▸ Task details: From the text on football conversation below, list every hypothetical it names for imagining a team's fortunes.

*** Text block ***

Hello all. The Berlin launch of my novel ‘Midlands’ was great. Thanks for all who came – do get yourself a copy here. Next online sale is the 200th!
I’ve been a bit under the weather the last few days, so I’ve rejigged a piece from pre-Stack times to tide you over. Normal service will resume next week.

The modern football conversation is a thing of wonder. People, who often until recently have been strangers, striking up a discussion about the state of their team or teams, and finding an effortless common language. Impressive too is the sheer thought which goes into it; the easy exchange of hypotheticals, opinion and analysis; imagining a team’s fortunes if this player hadn’t got injured, if this player had been signed and crucially, if this one had been played more. It can be lovely to just sit in a pub and listen to the sophistication and collegiality of this discourse, which is of course always about much more than football. Football is its ostensible subject, but is in fact only a template upon which concepts of loyalty, scepticism and passion are developed and exchanged. And memories are long.

*** Dataset excerpts ***

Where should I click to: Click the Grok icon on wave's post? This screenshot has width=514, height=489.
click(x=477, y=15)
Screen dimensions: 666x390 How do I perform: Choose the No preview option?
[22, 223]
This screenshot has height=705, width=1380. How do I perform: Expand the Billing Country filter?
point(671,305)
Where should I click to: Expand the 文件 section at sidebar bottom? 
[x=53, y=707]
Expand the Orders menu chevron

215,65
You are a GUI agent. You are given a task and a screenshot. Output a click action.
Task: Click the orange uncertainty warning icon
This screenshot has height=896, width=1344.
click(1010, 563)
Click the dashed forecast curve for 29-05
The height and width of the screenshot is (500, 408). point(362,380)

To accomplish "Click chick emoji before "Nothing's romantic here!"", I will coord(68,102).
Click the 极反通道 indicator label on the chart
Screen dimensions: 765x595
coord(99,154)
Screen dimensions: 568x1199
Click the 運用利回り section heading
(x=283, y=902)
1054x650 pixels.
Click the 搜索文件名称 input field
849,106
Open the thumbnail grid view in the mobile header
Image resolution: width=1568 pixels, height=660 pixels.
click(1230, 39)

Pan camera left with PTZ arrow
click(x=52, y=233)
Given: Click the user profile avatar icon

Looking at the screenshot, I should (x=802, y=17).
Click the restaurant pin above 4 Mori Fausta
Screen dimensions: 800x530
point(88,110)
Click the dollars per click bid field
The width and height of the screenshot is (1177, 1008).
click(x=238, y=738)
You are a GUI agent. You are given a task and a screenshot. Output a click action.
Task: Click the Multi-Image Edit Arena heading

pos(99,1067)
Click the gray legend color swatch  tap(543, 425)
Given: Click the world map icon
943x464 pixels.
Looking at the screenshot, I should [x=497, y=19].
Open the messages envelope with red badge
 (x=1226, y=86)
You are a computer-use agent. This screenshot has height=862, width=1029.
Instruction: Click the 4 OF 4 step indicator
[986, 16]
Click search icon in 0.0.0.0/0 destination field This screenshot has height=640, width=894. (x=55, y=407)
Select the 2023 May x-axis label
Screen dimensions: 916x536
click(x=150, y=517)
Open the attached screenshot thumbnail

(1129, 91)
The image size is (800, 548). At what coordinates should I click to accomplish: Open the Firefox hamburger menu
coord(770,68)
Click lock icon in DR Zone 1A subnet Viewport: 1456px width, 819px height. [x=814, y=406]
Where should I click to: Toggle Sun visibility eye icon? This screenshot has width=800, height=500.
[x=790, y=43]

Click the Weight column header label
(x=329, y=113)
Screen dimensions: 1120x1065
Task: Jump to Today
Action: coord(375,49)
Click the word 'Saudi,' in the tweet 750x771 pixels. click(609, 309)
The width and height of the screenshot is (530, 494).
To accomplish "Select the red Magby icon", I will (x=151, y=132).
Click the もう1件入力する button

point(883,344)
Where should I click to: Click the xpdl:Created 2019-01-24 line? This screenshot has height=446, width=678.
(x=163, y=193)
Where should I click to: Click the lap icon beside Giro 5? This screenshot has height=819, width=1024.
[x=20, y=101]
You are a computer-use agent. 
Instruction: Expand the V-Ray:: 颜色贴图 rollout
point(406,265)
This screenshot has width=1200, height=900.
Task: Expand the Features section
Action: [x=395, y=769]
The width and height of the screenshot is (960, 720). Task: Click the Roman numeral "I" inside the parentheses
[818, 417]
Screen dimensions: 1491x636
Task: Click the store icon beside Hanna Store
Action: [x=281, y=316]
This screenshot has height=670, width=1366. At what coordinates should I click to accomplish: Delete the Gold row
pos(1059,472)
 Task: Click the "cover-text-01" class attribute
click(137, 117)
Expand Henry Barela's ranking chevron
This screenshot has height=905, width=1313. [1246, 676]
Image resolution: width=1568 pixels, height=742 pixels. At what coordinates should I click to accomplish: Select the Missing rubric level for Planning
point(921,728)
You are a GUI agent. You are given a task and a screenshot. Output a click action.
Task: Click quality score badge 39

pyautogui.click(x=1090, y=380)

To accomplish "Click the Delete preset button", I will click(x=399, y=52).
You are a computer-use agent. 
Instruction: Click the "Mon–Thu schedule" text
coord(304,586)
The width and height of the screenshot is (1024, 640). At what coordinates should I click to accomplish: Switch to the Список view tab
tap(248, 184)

***

▸ Answer box:
- if this player hadn't got injured
- if this player had been signed
- if this one had been played more